Blue Emerald is an associate company of FosRich, but they also have shareholders in common.
FosRich has been pumping funds into the nascent business, which FosRich said in market disclosures amounted to $226 million of investments last year. It also made purchases amounting to $23 million from the associate.
FosRich operates a twin-section plant at Hayes, which is the production centre for its large-diameter PVC pipes, sewer pipes, and a full range of PVC fittings. The other section is dedicated to FosRich’s electrical transformer repair effort, where Blue Emerald is contracted to repair up to 1,400 transformers for the Jamaica Public Service (JPS) Company.

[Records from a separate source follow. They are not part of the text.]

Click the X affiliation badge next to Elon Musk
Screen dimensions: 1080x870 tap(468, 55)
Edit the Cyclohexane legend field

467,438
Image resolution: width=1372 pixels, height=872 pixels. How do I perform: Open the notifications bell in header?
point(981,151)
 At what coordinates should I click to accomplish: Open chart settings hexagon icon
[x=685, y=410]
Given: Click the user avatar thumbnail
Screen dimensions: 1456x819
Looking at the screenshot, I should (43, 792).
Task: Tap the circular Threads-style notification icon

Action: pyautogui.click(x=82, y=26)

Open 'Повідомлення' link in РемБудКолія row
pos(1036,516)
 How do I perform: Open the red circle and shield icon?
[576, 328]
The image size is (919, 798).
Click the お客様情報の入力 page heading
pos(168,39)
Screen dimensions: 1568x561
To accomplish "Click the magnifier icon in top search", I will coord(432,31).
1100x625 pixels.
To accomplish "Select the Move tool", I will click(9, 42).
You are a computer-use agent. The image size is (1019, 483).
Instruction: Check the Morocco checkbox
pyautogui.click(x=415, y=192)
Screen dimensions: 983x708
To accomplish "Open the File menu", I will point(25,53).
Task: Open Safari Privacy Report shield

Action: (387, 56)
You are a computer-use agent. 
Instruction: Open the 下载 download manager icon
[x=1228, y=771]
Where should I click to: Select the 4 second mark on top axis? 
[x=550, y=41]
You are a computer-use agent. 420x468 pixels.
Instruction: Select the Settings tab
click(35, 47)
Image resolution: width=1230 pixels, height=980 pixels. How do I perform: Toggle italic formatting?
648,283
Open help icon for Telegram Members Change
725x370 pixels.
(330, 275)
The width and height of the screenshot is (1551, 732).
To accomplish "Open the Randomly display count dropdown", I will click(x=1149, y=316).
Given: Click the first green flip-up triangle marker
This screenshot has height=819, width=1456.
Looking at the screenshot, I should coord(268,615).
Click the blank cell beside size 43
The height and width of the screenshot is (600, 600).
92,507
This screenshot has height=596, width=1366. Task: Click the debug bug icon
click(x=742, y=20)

Foster says Blue Emerald will soon expand its operations to include the production of the transformer coils that are used in the repairs. Previously, the company had to import these coils that are the heart of the proper functioning of a transformer from Canada.
“We have the machine and we have the technology and our team went up to our partners CamTron in Canada to be trained. They should start that part of the operation by April,” Foster said.
He says under the present arrangement with JPS, old transformers are dismantled and rebuilt to specifications. Since January, Blue Emerald has managed to deliver about 400 refurbished transformers with a 10-year warranty, which puts the units on par with new ones, at 60 per cent of the cost, he said.
Foster says none of Blue Emerald’s revenues are reflected in FosRich’s 2022 report, but that with the transformer repairs and pipe production expected to hit their full stride, that should change in 2023.
In the year just ended, FosRich generated total revenues of $3.37 billion, up 43 per cent from $2.35 billion in 2021.
“We sold 22 per cent and 25 per cent more on our two major lines, namely, copper wires and PVC pipes. So that boost in revenues came more from greater volumes rather than any of the minimal price increases that we had to pass on,” Foster said.
The higher turner drove up profit by 63 per cent, from $199 million to $325 million.
Much of the company’s fortune was due to robust activity in the construction sector, but Foster also said his company was able to forge more supply deals and with local hardware establishments and other bulk suppliers.
“We’ve just seen the start of bigger things for the likes of PVC pipes. We are projecting about 40 to 50 per cent growth in that segment in the coming year,” he said.
Some of that is linked to emerging opportunities, whereby large suppliers are said to be in the process of exiting previous long-term arrangements with overseas firms, and looking to FosRich as an alternative.
FosRich is the only company in Jamaica to produce PVC pipes, entering the business in 2019, after a two-decade hiatus when the last manufacturer locked down operations.
However, FosRich’s primary business remains a trader of lighting, electrical and solar energy products, representing brands such as Huawei, Philips Lighting, Victron Energy, Siemens, Nexans and General Electric.